Excerpt to read:
┌────────

Before the angry mob of farmers, ranchers, water district supervisors, legislators and their teams of attorneys call for my head, let me state that what follows is based on widely available data. Don’t take my word for it; go do your own research. And let me say right up front that farmers ought to be fairly compensated for their lost water.

Armed with a wealth of carefully analyzed data, University of Utah economist Gabriel A. Lozada, has brilliantly summarized the imprudence of focusing our conservation efforts on urban water users instead of agriculture’s profligate consumption. Everyone should read his sensible report. Lozada’s report, and indeed most Utah data, is collected at the state level. But because the Salt Lake watershed dominates Utah agriculture, and the fact that these figures don’t include Idaho’s sizable use of Bear River water, the statistics are pretty accurate.

└────────

Tasks to complete:
1) According to the water-use passage, at which university is Gabriel A. Lozada an economist?
2) Reproduce the water-use passage word for word, starting at "Armed with a" and ending at "are pretty accurate.".
3) In the water-use passage, what groups make up the angry mob in the first sentence? List all of them.

Dataset entries:
┌────────

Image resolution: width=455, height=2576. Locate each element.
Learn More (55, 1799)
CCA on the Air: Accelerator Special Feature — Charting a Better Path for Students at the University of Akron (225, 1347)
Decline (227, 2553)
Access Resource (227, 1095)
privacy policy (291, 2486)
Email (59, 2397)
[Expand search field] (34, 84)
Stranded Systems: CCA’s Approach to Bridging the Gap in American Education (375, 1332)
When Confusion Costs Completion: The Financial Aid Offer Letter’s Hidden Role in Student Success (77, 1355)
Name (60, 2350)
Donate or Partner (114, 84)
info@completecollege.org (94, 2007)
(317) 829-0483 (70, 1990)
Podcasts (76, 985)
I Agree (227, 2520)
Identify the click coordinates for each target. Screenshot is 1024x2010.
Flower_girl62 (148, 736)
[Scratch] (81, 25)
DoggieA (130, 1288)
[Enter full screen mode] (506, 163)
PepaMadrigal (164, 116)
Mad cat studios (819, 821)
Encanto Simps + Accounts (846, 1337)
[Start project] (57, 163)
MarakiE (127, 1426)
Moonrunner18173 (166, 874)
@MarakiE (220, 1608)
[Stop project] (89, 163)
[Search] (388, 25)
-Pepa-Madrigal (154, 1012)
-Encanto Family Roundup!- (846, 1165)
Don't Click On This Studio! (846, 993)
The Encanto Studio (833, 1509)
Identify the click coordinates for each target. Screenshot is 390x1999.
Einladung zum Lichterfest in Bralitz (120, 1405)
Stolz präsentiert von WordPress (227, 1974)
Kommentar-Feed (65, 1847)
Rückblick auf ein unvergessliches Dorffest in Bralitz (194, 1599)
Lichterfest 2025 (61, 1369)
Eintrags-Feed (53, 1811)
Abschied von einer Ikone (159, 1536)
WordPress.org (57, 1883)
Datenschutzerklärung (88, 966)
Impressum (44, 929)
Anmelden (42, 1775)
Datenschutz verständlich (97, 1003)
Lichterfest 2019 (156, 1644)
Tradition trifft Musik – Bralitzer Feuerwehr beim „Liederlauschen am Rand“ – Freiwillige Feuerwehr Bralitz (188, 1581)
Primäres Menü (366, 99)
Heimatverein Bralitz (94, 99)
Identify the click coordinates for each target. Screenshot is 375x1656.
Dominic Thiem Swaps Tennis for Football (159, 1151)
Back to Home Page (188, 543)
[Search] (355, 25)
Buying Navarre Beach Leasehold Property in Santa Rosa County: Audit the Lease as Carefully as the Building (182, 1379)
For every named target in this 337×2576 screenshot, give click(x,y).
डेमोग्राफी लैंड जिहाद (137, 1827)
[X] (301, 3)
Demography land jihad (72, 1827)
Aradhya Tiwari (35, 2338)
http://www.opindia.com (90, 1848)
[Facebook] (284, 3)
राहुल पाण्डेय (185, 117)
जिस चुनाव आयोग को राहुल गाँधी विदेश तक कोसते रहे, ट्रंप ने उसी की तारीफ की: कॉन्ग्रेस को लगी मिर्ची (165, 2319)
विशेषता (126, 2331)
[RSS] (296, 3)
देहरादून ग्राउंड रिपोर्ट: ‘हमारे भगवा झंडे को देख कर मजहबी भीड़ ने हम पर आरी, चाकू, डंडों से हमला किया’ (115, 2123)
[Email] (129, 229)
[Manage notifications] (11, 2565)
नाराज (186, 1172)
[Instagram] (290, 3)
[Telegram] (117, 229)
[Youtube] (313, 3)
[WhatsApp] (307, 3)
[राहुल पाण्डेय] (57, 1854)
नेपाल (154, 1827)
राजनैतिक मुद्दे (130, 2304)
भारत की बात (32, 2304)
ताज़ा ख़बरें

└────────

Answers to this exercise:
1) The University of Utah

2)
Armed with a wealth of carefully analyzed data, University of Utah economist Gabriel A. Lozada, has brilliantly summarized the imprudence of focusing our conservation efforts on urban water users instead of agriculture’s profligate consumption. Everyone should read his sensible report. Lozada’s report, and indeed most Utah data, is collected at the state level. But because the Salt Lake watershed dominates Utah agriculture, and the fact that these figures don’t include Idaho’s sizable use of Bear River water, the statistics are pretty accurate.

3)
- farmers
- ranchers
- water district supervisors
- legislators
- their teams of attorneys